Alexandre Makhlouf, Marina Daquanno Testi, Jacqueline Rocha e Jonas Maria (da esquerda para a direita)
Alexandre Makhlouf, Marina Daquanno Testi, Jacqueline Rocha e Jonas Maria (da esquerda para a direita), na mesa “Bandeiras sobre sexualidade e gênero: abraçam ou aprisionam?”. Foto: Sônia Xavier

A última mesa do evento aconteceu na sexta-feira, 21, formada por Jonas Maria, palestrante sobre diversidade e gênero; Jacqueline Rocha, ativista em causas de inclusão, como a Rede Nacional de Pessoas Vivendo com HIV e AIDS (RNP+); Marina Daquanno Testi, estudante de jornalismo e pessoa não-binárie; e Alexandre Makhlouf, jornalista e produtor de conteúdo de pautas identitárias.  

Na discussão sobre o ativismo LGBTQIA +, Alexandre Makhlouf, mediador da mesa, falou sobre a hostilidade que os indivíduos da comunidade sofrem. “Levantar uma bandeira é ser atacado dia sim, dia também”. Ele ainda relatou que, muitas vezes, só não sente medo de sofrer algum tipo de violência na rua com seu companheiro por conta da “passabilidade heteronormativa” com que são identificados. “Somos dois homens que, se você não abrir a boca e fizer a gente rir, você não sabe se a gente é gay ou não”. 

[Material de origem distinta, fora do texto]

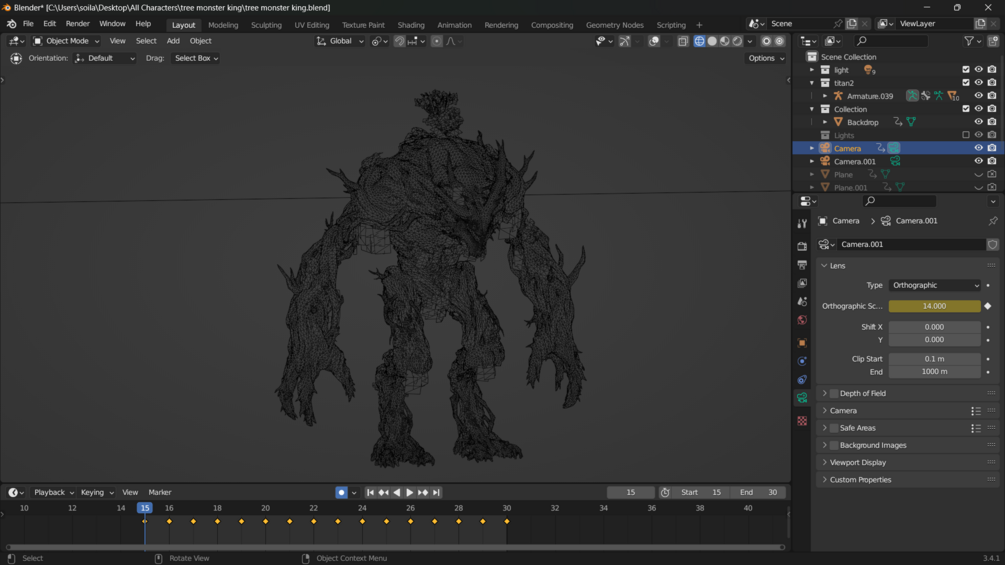Open the World properties tab icon

(x=802, y=321)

Sobre os ataques que as pessoas LGBTQIA+ sofrem, Jonas conta que foi alvo antes mesmo de compreender sua sexualidade. "Na escola, eu era chamado de sapatão, mas não sabia o que era isso, então chegou antes de mim".

A respeito da provável representatividade que as bandeiras provocam na sociedade, Maria acredita que apesar das discussões sobre identidade não aderirem totalmente ou restringirem-se às bandeiras, percebe que elas possuem uma funcionalidade social. “A gente usa as bandeiras porque elas nos servem socialmente para nos conectar com outras pessoas, mas não se reduz a isso”.